The hospital's phone log documented hospital B contacted Hospital S on 04/09/2016 at 11:47 a.m. regarding a transfer for patient #64. The phone log documented the patient's disposition as "chose another facility."

A review of the phone log for March 31 through April 21, 2016 documented Hospital S was contacted by referring hospitals multiple times during this period. The log documented 38 of 38 patients without a payment source were denied a transfer or were not admitted for inpatient care. The log also documented 40 of 41 patients with a payment source were accepted for transfer from another hospital and were admitted . One patient with a payment source that was not accepted by the hospital was denied admission.

As an example, on April 19, 2016 the phone log documented Hospital S denied referring hospital transfers for seven of seven patients with no documentation of a payment source and accepted three of three patients with a payment source.

The phone log documented transferring patients were assessed by Hospital S but the log did not specify whether transferring patients were assessed in person or if the assessments were conducted over the phone.

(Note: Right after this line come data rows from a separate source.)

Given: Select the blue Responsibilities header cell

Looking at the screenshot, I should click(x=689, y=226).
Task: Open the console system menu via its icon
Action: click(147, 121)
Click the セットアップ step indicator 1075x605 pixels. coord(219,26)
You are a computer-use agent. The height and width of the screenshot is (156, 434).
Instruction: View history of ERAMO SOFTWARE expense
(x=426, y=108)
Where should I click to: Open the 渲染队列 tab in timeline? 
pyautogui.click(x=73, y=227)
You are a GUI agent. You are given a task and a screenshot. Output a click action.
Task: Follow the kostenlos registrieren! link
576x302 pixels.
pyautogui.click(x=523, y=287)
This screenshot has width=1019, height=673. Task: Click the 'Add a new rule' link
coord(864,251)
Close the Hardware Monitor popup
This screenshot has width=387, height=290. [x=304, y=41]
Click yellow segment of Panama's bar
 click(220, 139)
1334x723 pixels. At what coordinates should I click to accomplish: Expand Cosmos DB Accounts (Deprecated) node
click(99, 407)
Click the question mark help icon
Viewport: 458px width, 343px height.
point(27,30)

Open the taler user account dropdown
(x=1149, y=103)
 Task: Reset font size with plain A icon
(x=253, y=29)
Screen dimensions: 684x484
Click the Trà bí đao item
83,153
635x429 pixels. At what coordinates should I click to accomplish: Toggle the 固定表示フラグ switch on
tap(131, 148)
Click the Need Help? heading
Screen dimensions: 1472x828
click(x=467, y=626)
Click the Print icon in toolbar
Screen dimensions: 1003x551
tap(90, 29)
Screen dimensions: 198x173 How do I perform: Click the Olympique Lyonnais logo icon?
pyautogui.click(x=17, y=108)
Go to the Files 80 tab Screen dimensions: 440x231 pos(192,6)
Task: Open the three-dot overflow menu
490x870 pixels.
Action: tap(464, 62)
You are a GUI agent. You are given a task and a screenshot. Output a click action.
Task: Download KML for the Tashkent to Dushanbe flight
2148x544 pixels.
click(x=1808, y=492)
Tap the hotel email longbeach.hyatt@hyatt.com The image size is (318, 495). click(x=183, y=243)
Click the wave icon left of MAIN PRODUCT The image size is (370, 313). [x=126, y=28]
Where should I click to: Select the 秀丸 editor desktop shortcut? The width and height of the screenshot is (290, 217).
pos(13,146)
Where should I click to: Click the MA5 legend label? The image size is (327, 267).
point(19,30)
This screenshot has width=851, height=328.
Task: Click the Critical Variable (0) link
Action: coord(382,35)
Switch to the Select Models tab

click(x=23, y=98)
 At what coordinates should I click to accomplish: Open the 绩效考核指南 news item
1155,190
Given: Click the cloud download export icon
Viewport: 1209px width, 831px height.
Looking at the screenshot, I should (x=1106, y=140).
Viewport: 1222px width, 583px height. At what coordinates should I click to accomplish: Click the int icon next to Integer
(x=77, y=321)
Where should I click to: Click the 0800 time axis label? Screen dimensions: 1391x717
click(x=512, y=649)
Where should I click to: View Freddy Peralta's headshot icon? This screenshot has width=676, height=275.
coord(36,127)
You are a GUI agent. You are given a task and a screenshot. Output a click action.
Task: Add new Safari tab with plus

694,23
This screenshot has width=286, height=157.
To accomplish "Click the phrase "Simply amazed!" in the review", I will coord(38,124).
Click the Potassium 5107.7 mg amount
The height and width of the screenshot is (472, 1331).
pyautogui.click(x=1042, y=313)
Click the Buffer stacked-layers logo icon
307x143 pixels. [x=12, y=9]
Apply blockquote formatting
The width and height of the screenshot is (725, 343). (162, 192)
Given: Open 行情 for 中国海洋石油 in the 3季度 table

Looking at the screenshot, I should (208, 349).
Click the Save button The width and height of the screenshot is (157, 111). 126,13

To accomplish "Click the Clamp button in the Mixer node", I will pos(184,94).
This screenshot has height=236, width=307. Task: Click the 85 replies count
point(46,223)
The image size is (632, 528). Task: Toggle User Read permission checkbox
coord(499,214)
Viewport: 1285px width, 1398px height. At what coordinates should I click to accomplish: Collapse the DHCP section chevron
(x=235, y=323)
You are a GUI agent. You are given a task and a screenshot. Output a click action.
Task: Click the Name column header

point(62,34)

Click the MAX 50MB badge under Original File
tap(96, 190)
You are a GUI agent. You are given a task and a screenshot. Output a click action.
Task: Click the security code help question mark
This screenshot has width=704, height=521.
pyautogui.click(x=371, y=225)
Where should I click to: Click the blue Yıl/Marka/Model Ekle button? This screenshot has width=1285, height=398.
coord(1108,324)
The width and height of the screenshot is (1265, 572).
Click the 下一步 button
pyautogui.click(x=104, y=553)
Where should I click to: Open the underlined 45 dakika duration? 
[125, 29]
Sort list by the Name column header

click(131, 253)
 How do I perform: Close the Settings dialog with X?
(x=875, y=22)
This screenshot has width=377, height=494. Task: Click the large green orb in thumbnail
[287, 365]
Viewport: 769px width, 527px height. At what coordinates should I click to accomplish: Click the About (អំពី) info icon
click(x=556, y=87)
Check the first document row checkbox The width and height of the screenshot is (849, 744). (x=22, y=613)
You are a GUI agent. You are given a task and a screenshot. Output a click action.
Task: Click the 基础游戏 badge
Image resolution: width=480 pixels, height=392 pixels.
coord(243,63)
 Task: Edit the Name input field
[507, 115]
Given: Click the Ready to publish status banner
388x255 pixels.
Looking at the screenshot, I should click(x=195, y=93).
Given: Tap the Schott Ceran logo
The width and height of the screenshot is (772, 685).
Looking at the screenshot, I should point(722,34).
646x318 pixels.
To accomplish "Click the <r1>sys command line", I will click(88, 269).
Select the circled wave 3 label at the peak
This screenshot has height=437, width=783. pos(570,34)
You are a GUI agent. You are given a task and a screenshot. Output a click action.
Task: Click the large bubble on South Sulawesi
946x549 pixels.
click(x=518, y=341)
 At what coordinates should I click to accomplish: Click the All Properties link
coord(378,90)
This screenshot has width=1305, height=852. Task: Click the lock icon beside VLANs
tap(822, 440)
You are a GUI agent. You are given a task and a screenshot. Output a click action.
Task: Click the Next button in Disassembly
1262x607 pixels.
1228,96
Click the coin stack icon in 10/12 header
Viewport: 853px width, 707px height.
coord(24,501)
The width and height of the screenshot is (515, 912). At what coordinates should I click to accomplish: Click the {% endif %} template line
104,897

The Director of Admissions stated the hospital on-call physician sometimes made decisions over the phone about whether or not to accept a transfer from a referring hospital.

The person conducting the assessment was not always documented on the phone log. The log documented the following reasons for refusing a transfer from a referring hospital ED:

04/02/16 patient #50 referred back to [outpatient] provider by physician B.
04/04/16 patient #52 referred to [outpatient] by physician B.
04/04/16 patient #55 "denied by" physician C. No detail given.
04/05/16 patient #56 refused transfer. Referred to a community mental health clinic.
04/05/16 patient #58 "no Medicare days left."
04/09/16 patient #63 "denied for acute care" by physician D.
04/10/16 patient #68 "denied for admission" by physician D.
04/11/16 patient #71 "not appropriate for inpatient" by physician A.
04/12/16 patient #72 "refused transfer" by physician E
04/13/16 patient #73 "physician E states they [referring hospital] have the capacity to treat."
04/14/16 patient #76 " Per doctor A refer to [other hospital]."
04/15/16 patient #77 no disposition documented
04/19/16 patient #77 "not appropriate for acute, can refer to possible ASD list"
04/19/16 patient #81 "referred to outpatient by physician E"
04/19/16 patient #82 "referred to outpatient by physician E"

Only twice, once on 04/11/2016 and once on 04/19/2016, the hospital documented there were no beds available for a transfer request from a referring hospital.

The phone log was missing disposition information for ten requests for transfer during April 2016.

During this time period, the phone log documented ten occasions when patients went to other hospitals after a request for transfer to Hospital S was made by a referring hospital. All of these patients had no documentation of a payment source.

The phone log also documented Hospital S delayed a decision about an acceptance or a denial of a transfer request by hours or even until the next day. On some occassions, patients were transferred to other hospitals while they waited for a response from Hospital S.